It’s 25 years since the formation of the British Cattle Movement Service (BCMS), which is responsible for maintaining the central online database of all bovine animals in Great Britain. This is the Cattle Tracing System, which animal keepers use to report the births, deaths and movements of their bovine animals. BCMS is part of RPA and is based in Workington in Cumbria.

The Cattle Tracing System was introduced in 1998 – against the backdrop of the BSE epidemic and later became part of RPA. By law, all bovines must be registered with BCMS to allow the government to identify and locate livestock in the event of a disease outbreak or food safety incident.

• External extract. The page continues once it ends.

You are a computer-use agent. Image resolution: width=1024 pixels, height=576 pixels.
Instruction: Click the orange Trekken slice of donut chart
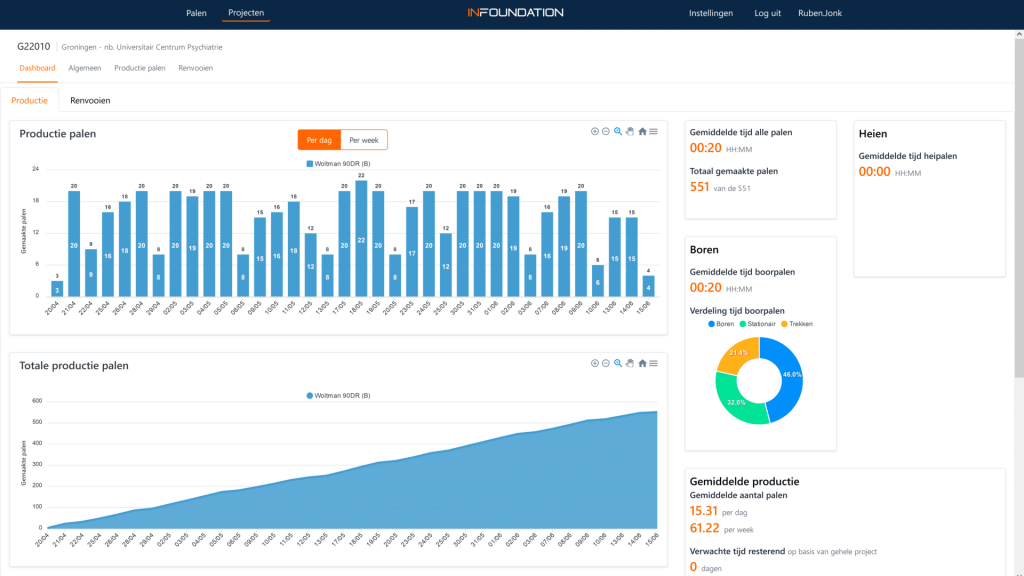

The tracing system helps to control and eradicate bovine diseases such as Tuberculosis (TB), Bovine Viral Diarrhoea (BVD) or foot and mouth disease. It also protects the public by making sure that products in the human food chain are safe. By registering their cattle with BCMS, farmers and keepers play an important role in protecting the national herd from insidious diseases.

Every bovine animal in the UK has a unique number, shown both on an ear tag in each ear and on a paper cattle passport held by the keeper of the animal. As well as cattle, the tracing system also covers bovine animals such as water buffaloyakbison and hybrids. The unique number and passport remain with the animal throughout its life, and are recorded by the slaughterhouse at its death, allowing traceability of the beef. The tracing system works alongside the physical passport to record the births, deaths and movements of all cattle.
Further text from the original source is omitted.